At noon I arrived at the first water source after 18miles and took a break. As it got cooler in the late afternoon I headed back out a couple more miles until I found a nice spot to Cowboy camp. 

Day 39:

After I realized I’m sleeping next to an anthill I set up my tent quickly and felt way saver 🙂

After hiking a couple miles i walked into sequoia national Forrest park. I should have totally hiked further the day before because there where really nice tent sites. It was beautiful morning walking in the shade of big pine needle trees. I also thought I heard a bear but I haven’t seen anything. 


I hiked a bit with Dr. Feel good who I met in the morning and we heard more noises, this time the sound was higher and a howl. We decided to follow the noice and stopped as we saw a big bush shaking. I saw something black and thought of a bear but as we got closer we realized their were just cows and a bull. 

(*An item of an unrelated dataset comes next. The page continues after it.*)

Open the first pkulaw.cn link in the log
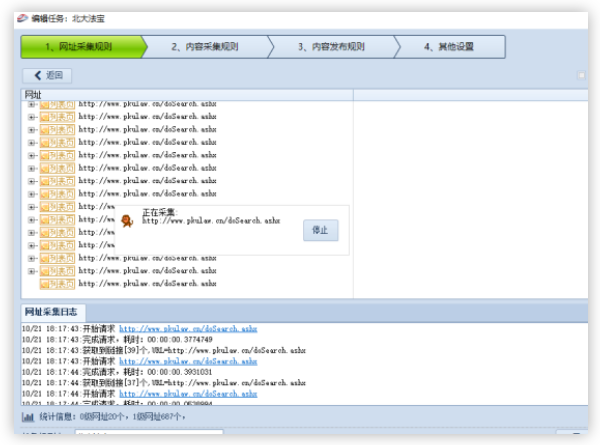Viewport: 600px width, 445px height. 165,328
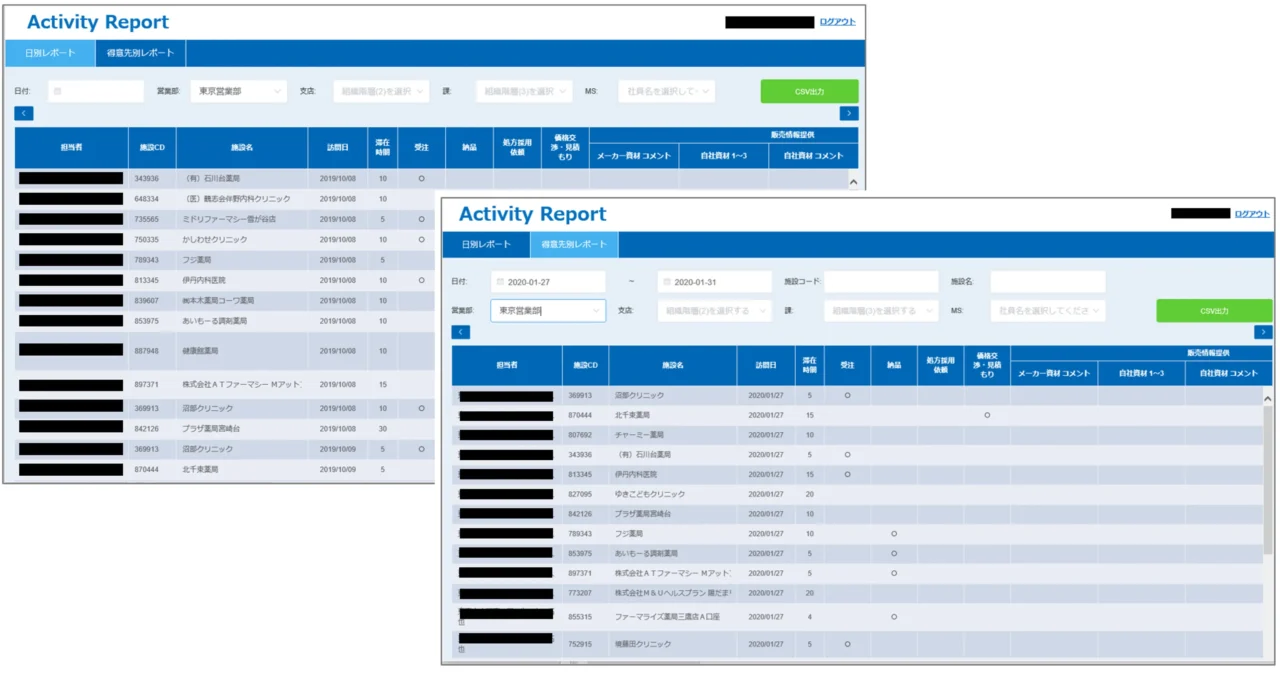Click the scroll-up arrow in back window's table
The height and width of the screenshot is (673, 1280).
click(x=853, y=182)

Kinda disappointed I went on and run into Overstock. I turned out to be new personal photographer since there were great spots along the trail and we also passed the 600miles where I took some fotos for her. 


At the end of my day I stopped at a campground where we have our last water source for the next 42 miles!!!!! 

Day 40:

I got up at 3am with 7l water on my shoulders. I thought the desert was over but we actually had another long section in front of us. That’s also why there is no water source the next 42 miles. 

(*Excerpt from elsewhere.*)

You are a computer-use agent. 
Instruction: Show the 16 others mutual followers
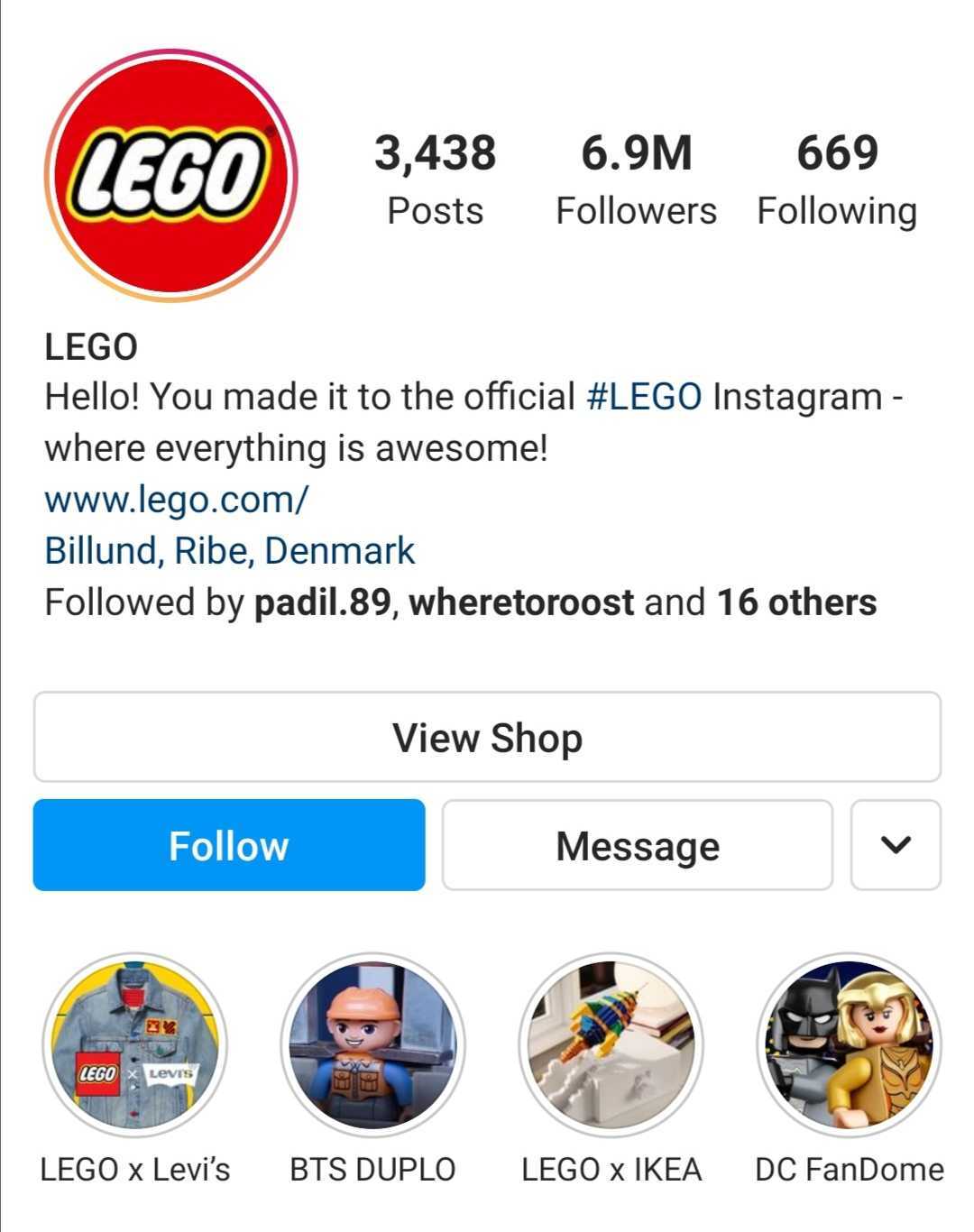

It was a nice cool morning and I walked the first 15 miles before it was starting to get warm. I remember also the time as I was hiking in the Australian summer and it’s good to know to know if I can handle the heat.


Around noon I got to the second water cache and was lucky it was not empty. Trail Angels drive out to the trail and restock the caches with 50 gallons (~200l) of water. 


I found some shade under a Joshua tree and waited until late evening to to hike couple more miles with 600m elevation gain.

Day 41:

This morning, my mind was faster then my body and I hit the snooze button. Mistake…. Since it was still 17miles till I’m getting to a road and water source again. I started around 5:30 which is still early for some hikers but when you have to hike while 100degrees you should get up sooner. As I walked and looked down on The trail I heard some noice, looked up and saw Bambi and her mother running towards me. Right I front of me they went off trail stopped and checked me out. 


At least, the last 5 miles were downhill but that means also it’s gonna get warmer. As I reached the bottom, a trail angel set up a little hiker camp with a tarp for shade, cold drinks and snacks. 

Since I’ve got hungry the past days I ate more of my food and realized I have to hitch to the next town to resupply. I also wanted to got enough energy before heading into the real Mountains. 

A hiker who rented a car for a day stopped at the camp and offered a ride to town. I let me dropped at a diner where I heard that they have great milk shakes and of course burgers 🙂
The last 4 days was also an area where we had no reception so my phone went crazy. Action Jackson texted me that rented a house via Airbnb with other hikers and I could come over, which was also next to the diner. Before leaving the diner I asked if they want some milk shakes and was kinda hero as I arrived with all the shakes 😀

I decided to stay overnight and while chilling everybody got the news that a fire started at the  section we were going to hike next. Since we won’t make a decision the night we decided to wait for more accurate news. We watched the big lebowsky and drank White Russian 😀

Day 42:  

Since I wanted to have a nice breakfast before we are leaving the house, I made banana pancakes, scrambled eggs and bacon. Some of the hikes were planning to rent a car and go back to LA for a trail vacation and offered us to drive us to Kennedy Meadows where we can head into sierras.